The Phillies’ pitching was clutch, as well. Fassnacht allowed just three hits through the first four innings, on his way to striking out four and walking just one in 4!-E innings in the no-decision. Seth Constein greeted him with a pinch-hit single leading off the fifth, and then after getting Houser on a fly out and reaching 75 pitches, Martin called on his other ace, Ryan Breznak, to finish it.
"We knew Brock went six on Monday," Martin said. "We were starting him, but we knew we didn’t have six out of him. The rain (which postponed the game Friday) did help us because that made Breznak eligible. (Friday) he was not. That rain gave him three days rest and all of a sudden, we have another live arm. And he was live. He wanted the ball."
Moffatt singled just over second base and then Constein scored on an errant pickoff throw before CJ Saylor flared an RBI single to right field to make it 4-3. But Breznak got out of the inning with one of his four K’s, preserving a one-run lead for Lititz.
The Phillies got a run back with a two-out rally in the bottom of the fifth. Adam Ricketts doubled to left-center, went to third on a balk, and Breznak helped his cause with an RBI single to center field.
With the Indians trailing 5-3 in their final at-bats, Josiah Snyder stroked a one-out double to left-center. After Breznak struck out Christian Shepperson, Mountville was down to its final strike before Nick Fiore singled to right field. Constein then worked a four-pitch walk to load the bases, building the drama.
Houser was next, and he worked a 1-2 count before Breznak broke a curve ball which appeared to catch the plate. But the Phillies didn’t get the call, and one pitch later, Houser smacked a game-tying two-run double just inside the third base bag, making it 5-5.

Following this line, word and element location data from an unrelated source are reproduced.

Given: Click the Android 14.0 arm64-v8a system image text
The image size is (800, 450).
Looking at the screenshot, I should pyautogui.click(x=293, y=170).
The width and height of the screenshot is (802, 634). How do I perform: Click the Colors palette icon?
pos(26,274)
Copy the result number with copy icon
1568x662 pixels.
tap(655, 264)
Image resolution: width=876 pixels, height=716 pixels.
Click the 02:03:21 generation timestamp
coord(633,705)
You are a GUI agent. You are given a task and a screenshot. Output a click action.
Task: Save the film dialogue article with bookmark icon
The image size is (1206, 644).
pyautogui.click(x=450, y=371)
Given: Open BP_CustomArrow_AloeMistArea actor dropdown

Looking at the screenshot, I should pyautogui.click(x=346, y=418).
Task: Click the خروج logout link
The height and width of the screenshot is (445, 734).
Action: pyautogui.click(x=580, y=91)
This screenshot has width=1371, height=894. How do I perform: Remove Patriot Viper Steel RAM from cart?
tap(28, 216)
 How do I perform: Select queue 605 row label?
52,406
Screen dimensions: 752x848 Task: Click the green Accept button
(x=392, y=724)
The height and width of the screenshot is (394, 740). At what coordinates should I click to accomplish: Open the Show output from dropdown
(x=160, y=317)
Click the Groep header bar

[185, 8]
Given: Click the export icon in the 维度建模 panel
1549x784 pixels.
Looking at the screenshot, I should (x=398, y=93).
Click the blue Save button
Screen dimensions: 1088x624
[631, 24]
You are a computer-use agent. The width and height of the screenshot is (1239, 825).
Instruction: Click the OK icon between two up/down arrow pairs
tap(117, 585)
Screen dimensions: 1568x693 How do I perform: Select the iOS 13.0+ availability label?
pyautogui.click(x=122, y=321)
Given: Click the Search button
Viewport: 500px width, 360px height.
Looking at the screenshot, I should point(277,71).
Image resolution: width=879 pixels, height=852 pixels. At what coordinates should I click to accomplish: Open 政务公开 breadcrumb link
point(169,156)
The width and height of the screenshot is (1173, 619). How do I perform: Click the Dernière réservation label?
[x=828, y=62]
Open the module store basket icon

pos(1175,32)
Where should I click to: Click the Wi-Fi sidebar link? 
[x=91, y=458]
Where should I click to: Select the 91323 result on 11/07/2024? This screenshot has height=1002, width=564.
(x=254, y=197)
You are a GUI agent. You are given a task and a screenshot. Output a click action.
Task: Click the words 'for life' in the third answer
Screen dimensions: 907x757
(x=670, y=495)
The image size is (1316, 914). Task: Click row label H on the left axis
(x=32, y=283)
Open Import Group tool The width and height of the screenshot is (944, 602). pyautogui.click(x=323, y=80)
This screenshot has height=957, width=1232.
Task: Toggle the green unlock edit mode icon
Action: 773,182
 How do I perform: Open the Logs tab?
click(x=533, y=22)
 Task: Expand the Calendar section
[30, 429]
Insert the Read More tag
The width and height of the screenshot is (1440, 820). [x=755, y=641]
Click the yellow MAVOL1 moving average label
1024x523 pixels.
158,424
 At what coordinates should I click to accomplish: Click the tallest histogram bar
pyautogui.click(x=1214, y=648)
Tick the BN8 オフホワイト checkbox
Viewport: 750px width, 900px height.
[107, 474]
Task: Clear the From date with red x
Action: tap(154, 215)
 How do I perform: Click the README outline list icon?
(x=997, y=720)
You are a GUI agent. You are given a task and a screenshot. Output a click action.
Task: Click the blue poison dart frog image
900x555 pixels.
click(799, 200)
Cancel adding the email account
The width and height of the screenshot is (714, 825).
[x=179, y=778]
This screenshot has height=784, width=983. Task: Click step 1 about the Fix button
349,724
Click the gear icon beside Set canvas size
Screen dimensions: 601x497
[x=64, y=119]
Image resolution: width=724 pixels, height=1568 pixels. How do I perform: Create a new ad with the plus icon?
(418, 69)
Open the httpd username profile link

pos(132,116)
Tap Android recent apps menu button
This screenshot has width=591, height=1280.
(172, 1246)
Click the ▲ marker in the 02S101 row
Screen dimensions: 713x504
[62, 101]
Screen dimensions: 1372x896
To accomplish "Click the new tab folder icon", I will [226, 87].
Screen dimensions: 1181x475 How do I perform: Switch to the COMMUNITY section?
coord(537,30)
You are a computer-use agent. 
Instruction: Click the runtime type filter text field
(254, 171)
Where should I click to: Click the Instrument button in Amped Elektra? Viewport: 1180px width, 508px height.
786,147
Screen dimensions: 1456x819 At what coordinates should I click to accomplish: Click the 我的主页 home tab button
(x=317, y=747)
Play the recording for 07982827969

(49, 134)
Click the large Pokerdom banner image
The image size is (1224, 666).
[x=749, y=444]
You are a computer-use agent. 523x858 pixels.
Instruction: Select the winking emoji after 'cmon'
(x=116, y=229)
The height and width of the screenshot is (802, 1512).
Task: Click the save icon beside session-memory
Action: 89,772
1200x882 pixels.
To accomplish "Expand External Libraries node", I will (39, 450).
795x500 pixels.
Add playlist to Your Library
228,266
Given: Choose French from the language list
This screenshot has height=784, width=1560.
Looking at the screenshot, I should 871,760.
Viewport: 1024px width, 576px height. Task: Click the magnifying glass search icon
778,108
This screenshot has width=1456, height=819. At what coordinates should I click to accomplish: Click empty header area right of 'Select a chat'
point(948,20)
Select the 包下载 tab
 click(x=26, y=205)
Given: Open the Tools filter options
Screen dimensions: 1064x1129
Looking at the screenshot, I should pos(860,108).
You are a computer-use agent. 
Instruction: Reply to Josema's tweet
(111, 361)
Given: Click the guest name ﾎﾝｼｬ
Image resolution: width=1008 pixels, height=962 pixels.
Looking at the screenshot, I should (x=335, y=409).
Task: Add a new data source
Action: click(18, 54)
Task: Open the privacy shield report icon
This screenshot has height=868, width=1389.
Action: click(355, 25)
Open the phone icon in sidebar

Breznak, who eventually picked up the win in relief, ended the inning with a punch-out.
And that set up the heroics of Heck and Young in the bottom of the sixth. Heck did his job to get on base, delivering a one-out hit to right. A wild pitch and an errant pickoff throw by Snyder, who suffered the loss, put Heck at third base, and after Mountville got the second out of the inning, Young ended it with an RBI single to left field on a 2-2 count.
"I was a little scared at first, but I thought to myself, ‘I can just end this right here,’ because I thought we should have ended it before," Young said. "I got in the box, I got situated and then I just calmed down."
His reaction when he saw the ball go into left field?
"It was awesome," Young said. "I started jumping on my way to first."
Those feelings were certainly shared by his teammates and coaches as they piled on one another celebrating the win.
"This lineup is relentless. It’s relentless," Martin said. "We keep preaching to keep the foot on the gas pedal, go, go, go, apply the pressure and they buy in. That’s what the key thing is. You set some goals up for 12 years olds and they will run through a brick wall for you. If they believe in you, if they believe in the team effort, they’ll do it."